Hace cuarenta minutos que giramos en círculos sobre el D.F. Parece que peinamos el smog con nuestras alas. El señor de adelante se empeña en sacar fotos con flash desde la ventana. ¿Le digo algo?
Si hay un terremoto allá abajo ¿qué pasa con nosotros? ¿Hay alguna vibración que altere nuestro campo energético aleatorio? Otros temblores nos pasaron antes, ¿te acuerdas de ese que nos encontró en tu casa?.
Si alguno de mis amigos está cerca del aeropuerto y está leyendo esto en Facebook, le aconsejo que se vaya lejos, creo que vamos a explotar.
Las aeromozas caminan de un lado a otro ofreciendo mil cosas, está claro que no queda nada.

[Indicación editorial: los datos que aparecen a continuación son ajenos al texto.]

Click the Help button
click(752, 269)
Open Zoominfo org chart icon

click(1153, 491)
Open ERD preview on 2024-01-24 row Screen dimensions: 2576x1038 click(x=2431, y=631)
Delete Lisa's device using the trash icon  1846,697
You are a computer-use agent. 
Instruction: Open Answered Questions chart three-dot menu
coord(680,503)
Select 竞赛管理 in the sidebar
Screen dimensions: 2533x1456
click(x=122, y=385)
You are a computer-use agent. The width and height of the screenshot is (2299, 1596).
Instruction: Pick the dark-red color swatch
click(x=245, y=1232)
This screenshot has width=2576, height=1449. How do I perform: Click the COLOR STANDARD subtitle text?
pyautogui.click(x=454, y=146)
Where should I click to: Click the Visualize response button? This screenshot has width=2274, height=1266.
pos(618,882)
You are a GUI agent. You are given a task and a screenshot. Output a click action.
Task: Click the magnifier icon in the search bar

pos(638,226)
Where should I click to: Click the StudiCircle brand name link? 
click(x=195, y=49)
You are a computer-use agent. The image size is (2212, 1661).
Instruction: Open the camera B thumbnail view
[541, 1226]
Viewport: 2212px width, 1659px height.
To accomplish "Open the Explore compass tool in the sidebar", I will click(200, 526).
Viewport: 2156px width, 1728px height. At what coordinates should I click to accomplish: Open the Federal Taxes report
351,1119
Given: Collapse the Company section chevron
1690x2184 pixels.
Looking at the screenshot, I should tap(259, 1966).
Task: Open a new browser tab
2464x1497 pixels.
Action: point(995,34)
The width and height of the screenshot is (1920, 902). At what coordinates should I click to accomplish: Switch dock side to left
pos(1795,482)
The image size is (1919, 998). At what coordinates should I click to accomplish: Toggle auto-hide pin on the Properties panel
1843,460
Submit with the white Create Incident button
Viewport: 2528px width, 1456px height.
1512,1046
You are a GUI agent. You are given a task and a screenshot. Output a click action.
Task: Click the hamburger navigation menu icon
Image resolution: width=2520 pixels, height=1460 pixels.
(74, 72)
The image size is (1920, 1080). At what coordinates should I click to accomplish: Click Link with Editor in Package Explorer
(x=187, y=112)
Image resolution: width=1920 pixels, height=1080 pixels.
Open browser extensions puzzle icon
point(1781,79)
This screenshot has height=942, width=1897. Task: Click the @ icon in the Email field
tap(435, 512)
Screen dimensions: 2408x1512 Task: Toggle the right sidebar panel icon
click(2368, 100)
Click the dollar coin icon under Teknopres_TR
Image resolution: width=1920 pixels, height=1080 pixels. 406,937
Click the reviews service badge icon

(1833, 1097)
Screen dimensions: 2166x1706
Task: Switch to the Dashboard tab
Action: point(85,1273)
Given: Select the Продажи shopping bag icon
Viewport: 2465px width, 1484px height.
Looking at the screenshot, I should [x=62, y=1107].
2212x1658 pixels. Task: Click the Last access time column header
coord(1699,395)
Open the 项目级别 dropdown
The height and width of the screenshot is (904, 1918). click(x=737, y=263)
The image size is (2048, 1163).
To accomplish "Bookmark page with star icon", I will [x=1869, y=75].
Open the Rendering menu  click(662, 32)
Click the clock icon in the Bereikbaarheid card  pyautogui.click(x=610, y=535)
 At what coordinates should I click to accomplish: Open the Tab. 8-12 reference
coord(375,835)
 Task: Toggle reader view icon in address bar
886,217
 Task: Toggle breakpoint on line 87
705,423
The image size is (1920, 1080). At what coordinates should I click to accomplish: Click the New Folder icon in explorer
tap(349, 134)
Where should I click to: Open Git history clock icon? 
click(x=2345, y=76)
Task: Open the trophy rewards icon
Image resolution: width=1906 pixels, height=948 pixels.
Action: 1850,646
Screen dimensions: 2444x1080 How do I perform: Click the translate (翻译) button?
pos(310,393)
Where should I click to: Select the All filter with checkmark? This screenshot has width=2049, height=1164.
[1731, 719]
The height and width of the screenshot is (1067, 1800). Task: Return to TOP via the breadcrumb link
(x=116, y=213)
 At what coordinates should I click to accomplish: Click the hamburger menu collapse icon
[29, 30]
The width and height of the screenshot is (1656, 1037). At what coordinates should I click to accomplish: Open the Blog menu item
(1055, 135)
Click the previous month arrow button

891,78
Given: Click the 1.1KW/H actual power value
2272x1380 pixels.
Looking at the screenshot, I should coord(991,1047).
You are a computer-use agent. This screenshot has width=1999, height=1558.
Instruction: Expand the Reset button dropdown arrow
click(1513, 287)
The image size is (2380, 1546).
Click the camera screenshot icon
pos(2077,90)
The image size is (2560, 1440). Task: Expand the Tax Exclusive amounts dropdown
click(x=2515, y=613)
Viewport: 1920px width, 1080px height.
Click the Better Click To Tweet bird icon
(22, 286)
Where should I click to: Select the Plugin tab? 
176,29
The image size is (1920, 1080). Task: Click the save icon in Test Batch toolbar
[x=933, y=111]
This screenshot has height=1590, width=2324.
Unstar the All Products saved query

¿Será una falla en el motor?, ¿algo en el sistema?, ¿moriremos de asfixia?, ¿de fuego? ¿Por qué no estamos muertos todavía?
El cielo es demasiado grande, voy a intentar con fuerza permanecer en el aire, darme impulsos hacia arriba, aguantar las piernas, agrandar el pecho, contener las lágrimas, planear… (cosa que juntos no pudimos hacer).
Siento las casas que atraviesan nuestras ventanas, y nosotros rompemos las suyas explotando todos juntos. Puedo sentir el fuego rayando mis ojos y el humo cociéndome por dentro.
—¡Señorita! ¡Un vaso con agua por favor! Un poco de hielo, un pedazo de aire, unos brazos. ¿Por qué me mira así? ¿Usted quiere morir sola? ¿Sin que nadie la abrace?.
Me pongo un poco fatalista cuando viajo en avión… y a veces cuando pienso en nosotros.